> [SOURCE INFORMATION]:
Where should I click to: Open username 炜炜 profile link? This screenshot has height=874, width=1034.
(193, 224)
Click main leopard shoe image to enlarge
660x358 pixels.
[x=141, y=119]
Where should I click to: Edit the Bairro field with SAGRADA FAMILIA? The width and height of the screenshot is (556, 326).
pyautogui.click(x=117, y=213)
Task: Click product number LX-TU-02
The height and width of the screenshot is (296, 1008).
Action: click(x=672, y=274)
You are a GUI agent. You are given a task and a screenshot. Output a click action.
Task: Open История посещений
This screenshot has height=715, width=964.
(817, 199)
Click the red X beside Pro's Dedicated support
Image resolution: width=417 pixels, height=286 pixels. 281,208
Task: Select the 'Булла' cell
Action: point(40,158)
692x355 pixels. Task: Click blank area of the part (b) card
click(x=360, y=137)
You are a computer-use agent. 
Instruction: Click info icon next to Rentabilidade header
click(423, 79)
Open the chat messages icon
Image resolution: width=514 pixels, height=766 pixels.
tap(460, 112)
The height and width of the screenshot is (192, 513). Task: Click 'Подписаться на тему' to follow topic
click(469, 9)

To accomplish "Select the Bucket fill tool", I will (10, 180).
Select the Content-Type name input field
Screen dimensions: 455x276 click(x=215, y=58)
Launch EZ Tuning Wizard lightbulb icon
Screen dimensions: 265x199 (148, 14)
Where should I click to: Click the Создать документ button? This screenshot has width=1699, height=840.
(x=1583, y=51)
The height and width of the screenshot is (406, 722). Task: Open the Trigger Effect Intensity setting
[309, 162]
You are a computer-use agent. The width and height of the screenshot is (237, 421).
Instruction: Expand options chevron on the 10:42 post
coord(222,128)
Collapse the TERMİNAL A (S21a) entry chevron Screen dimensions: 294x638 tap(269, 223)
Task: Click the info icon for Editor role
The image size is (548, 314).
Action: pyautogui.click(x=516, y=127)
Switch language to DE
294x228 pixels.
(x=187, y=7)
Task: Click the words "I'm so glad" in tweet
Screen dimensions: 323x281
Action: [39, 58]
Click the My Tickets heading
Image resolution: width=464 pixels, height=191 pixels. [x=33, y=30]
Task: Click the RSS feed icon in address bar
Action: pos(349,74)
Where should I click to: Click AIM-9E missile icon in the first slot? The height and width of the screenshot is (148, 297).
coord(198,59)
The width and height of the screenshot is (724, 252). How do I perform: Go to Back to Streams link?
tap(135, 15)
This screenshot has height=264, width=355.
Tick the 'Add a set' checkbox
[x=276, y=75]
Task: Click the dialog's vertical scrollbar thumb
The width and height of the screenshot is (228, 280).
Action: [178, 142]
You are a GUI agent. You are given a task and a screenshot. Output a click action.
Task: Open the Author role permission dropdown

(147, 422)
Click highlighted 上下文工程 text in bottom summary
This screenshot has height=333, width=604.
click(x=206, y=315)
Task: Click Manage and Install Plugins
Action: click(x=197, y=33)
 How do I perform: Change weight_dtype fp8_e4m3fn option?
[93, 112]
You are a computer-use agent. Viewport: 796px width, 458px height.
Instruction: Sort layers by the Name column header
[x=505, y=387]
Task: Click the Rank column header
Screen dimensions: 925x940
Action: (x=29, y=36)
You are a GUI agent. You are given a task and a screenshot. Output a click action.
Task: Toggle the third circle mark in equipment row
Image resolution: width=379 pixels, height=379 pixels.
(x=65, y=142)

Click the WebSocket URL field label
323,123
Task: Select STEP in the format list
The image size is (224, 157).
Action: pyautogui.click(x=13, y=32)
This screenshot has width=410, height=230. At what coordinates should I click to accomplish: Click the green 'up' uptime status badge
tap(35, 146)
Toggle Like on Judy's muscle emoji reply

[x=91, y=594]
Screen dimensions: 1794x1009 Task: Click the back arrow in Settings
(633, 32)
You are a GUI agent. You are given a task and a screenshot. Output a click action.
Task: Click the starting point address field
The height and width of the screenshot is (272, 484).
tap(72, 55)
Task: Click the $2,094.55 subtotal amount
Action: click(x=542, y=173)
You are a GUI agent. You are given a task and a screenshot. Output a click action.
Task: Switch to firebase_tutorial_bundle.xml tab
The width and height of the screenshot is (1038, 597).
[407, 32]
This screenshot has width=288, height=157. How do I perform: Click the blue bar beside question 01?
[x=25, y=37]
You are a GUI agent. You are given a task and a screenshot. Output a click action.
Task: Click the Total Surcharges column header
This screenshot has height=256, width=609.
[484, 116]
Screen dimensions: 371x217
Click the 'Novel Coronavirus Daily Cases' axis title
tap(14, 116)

> [ASSIGNMENT]: Count the lines above that include the word "computer". Reply with that number alone.

> [WRITTEN RESPONSE]: 3